Neo4j Use Case: Low Latency Graph Analytics & OLTP - Update 1M Nodes in 90 secs with Kafka and Neo4j Bolt

Introduction

A recent Neo4j whitepaper describes how Monsanto is performing real-time updates on a 600M node Neo4j graph using Kafka to consume data extracted from a large Oracle Exadata instance.
This modern data architecture combines a fast, scalable messaging platform (Kafka) for low latency data provisioning and an enterprise graph database (Neo4j) for high performance, in-memory analytics & OLTP - creating new and powerful real-time graph analytics capabilities for your enterprise applications.
In this Gist, we'll see how Apache Kafka can stream 1M messages to update a large Neo4j graph.
Kafka Distributed Streaming Platform

Kakfa allows you to create a messaging service that is fault-tolerant, scalable, and features massively parallel distributed processing.
Kafka was originally developed at LinkedIn, and is becoming widely adopted because it excels at moving large amounts of data quickly across the enterprise.
Using Kafka, LinkedIn has ingested over a trillion messages per day, while Netflix reports ingesting over 500B messages per day on AWS.

The core of Kafka is the message log, which is essentially a time-dependent data table.  Messages are identified only by their offset in the log, and the log represents a running record of events published by source systems. Applications can subscribe to message streams, allowing for loosely coupled, flexible architectures.
In a production system, the Kafka producers and consumers would be running continuously, with the producers polling for changes in the source data, and the consumers polling to see if there are new messages in the Kafka log for updates.
There are many common scenarios where the lowest possible latency between source systems and Neo4j is desirable (e.g. recommendations, e-commerce, fraud detection, access control, supply chain).  Kafka + Neo4j is a great fit for these use cases.
Neo4j Kafka Demo

Let's imagine we're operating a service called MovieFriends that features a social network of 1M users who rent streaming movies.   Our goal is to ingest an update of daily charges for each user.  We have a Neo4j social graph of User nodes, and we want to append a DailyCharge node to each User node.

We'll setup Kafka & Neo4j, create a 1M node Neo4j graph, produce a 1M messages in just a few seconds, and then consume these messages as batch updates to our graph.

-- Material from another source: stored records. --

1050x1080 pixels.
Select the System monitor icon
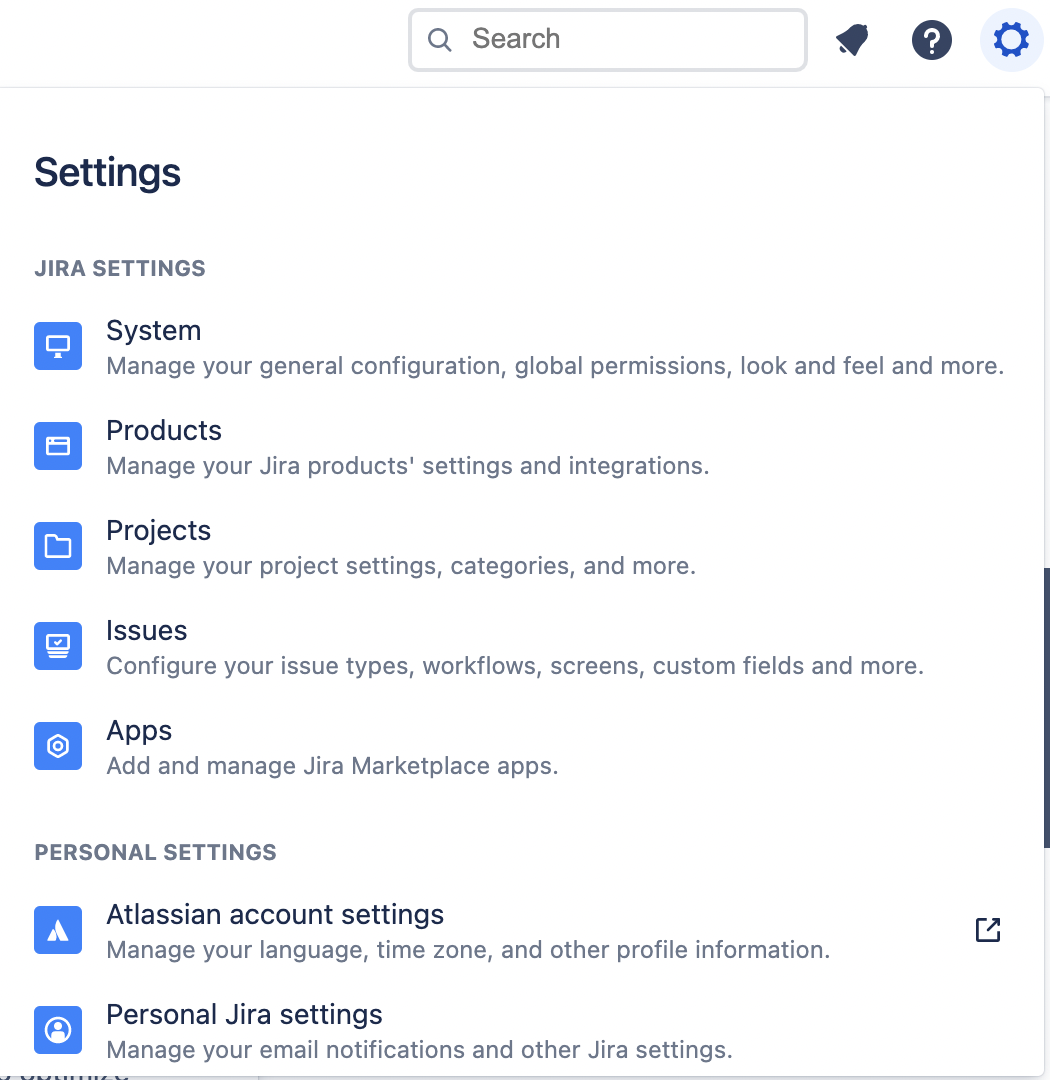pos(58,346)
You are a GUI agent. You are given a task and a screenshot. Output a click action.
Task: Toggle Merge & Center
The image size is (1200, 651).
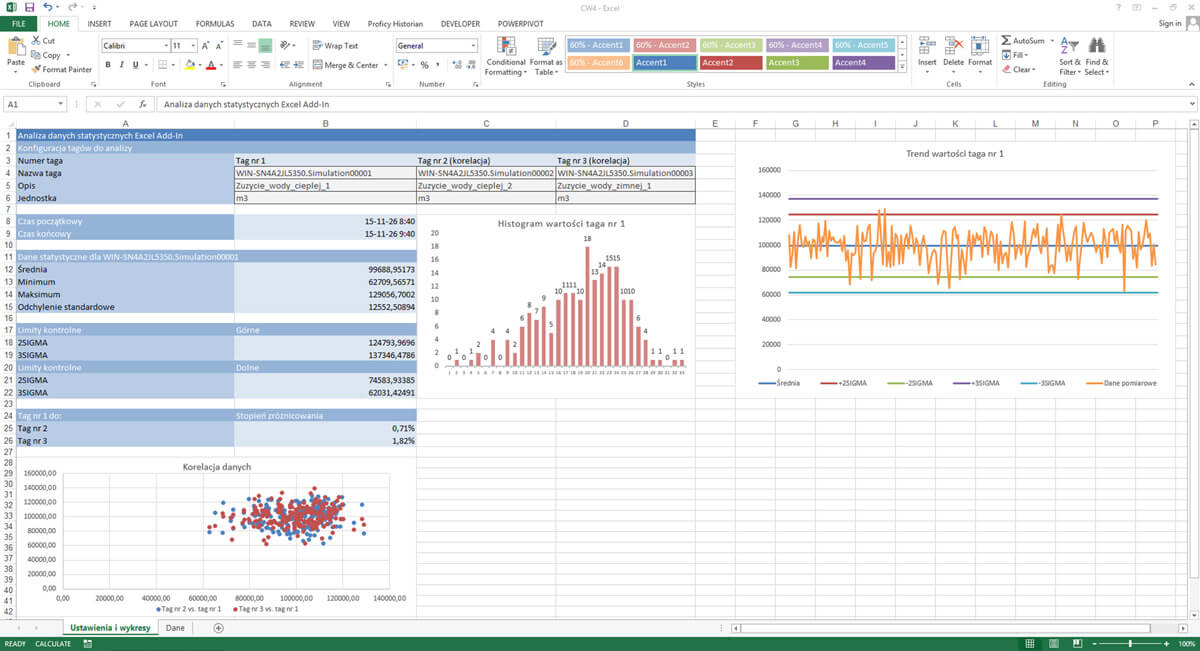click(x=349, y=63)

We'll set up Kafka and Neo4j instances on your local machine (about an hour)
Next, we'll use a simple producer client to publish messages to Kafka, mocking an extract from a source system (5 secs)
Finally, we'll use a simple consumer to subscribe to Kakfa and send 1M batched messages as updates to Neo4j using the high-speed Bolt protocol (90 secs)

The confluent-kafka client is currently the fastest python client available, per recent benchmarking by the Activision data sciences team.
I've used the Activision benchmarking script as the framework for this demo -- the main modifications I've made are to generate more realistic messages in the Kafka producer, and integrate the Bolt driver with the Kafka consumer.

PART 1: Setting up Kafka and Neo4j

The easiest way to get started with Kafka is to follow the directions provided on the Confluent Quickstart for setting up a single instance Kafka server.
Step 1. Java version

Make sure you are running the 1.8 JDK (1.7 works too)
$ java -version
java version "1.8.0_102"
Java(TM) SE Runtime Environment (build 1.8.0_102-b14)
Java HotSpot(TM) 64-Bit Server VM (build 25.102-b14, mixed mode)

Step 2. Download & Install Confluent Enterprise

Unzip and install the Confluent 3.1.1 on your local machine.
Enterprise version is fun to play with.
http://docs.confluent.io/3.1.1/installation.html#installation
Step 3. Install librdkafka library

Install the librdkafka C library, Kafka won't run without it
$ brew install librdkafka

or install from source:
https://github.com/edenhill/librdkafka
Some useful documentation on configs (pay attention to buffer sizes)
http://github.com/edenhill/librdkafka/blob/master/CONFIGURATION.md
Step 4. Confluent Kafka Quickstart - verify services

Now follow the Confluent Quickstart and make sure that you can start Zookeeper and Kafka:
http://docs.confluent.io/3.1.1/quickstart.html#quickstart
When you are done, shut down all of the services in the reverse order that you started them.
Neo4j Kafka Demo Dependencies

Step 1. Start Zookeeper and Kafka

To run the demo, you need to open a terminal window and start zookeeper.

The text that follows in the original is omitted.